▶ _EXERCISE DESCRIPTION_
Exclude every picture and return the remaining entries below verbatim.

Stored data entries:
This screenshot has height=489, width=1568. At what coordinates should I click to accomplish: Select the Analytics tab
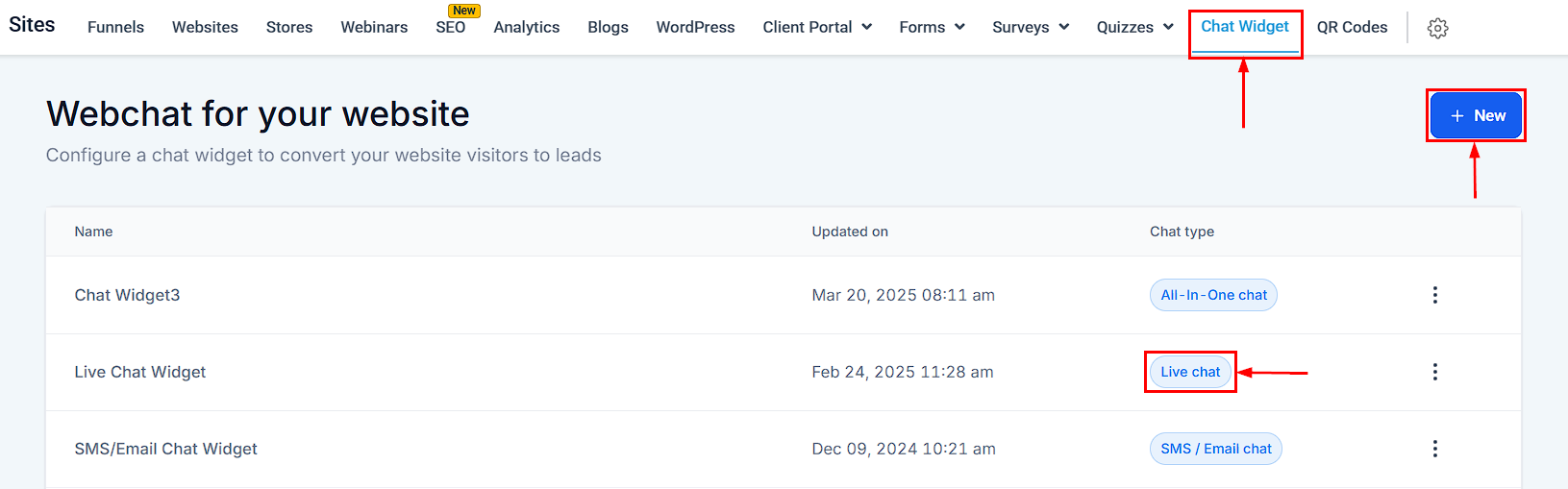[526, 27]
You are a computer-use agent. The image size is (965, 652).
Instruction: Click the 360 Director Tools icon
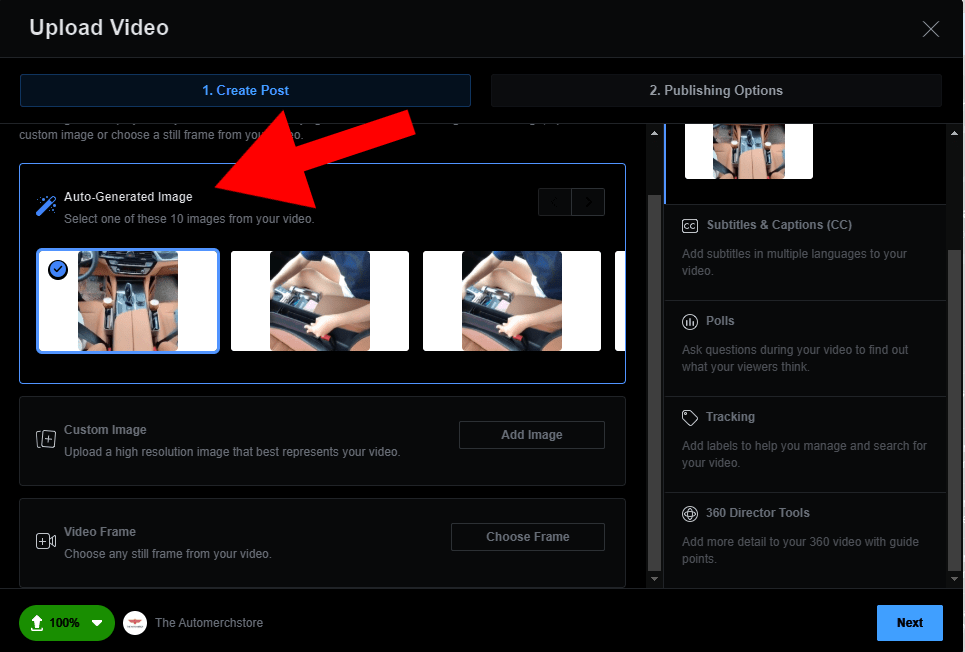pos(690,514)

▶ _WORKED SOLUTION_
This screenshot has height=489, width=1568. At what coordinates should I click to accomplish: Select the Analytics tab
[526, 27]
You are a computer-use agent. The image size is (965, 652).
Instruction: Click the 360 Director Tools icon
pos(690,514)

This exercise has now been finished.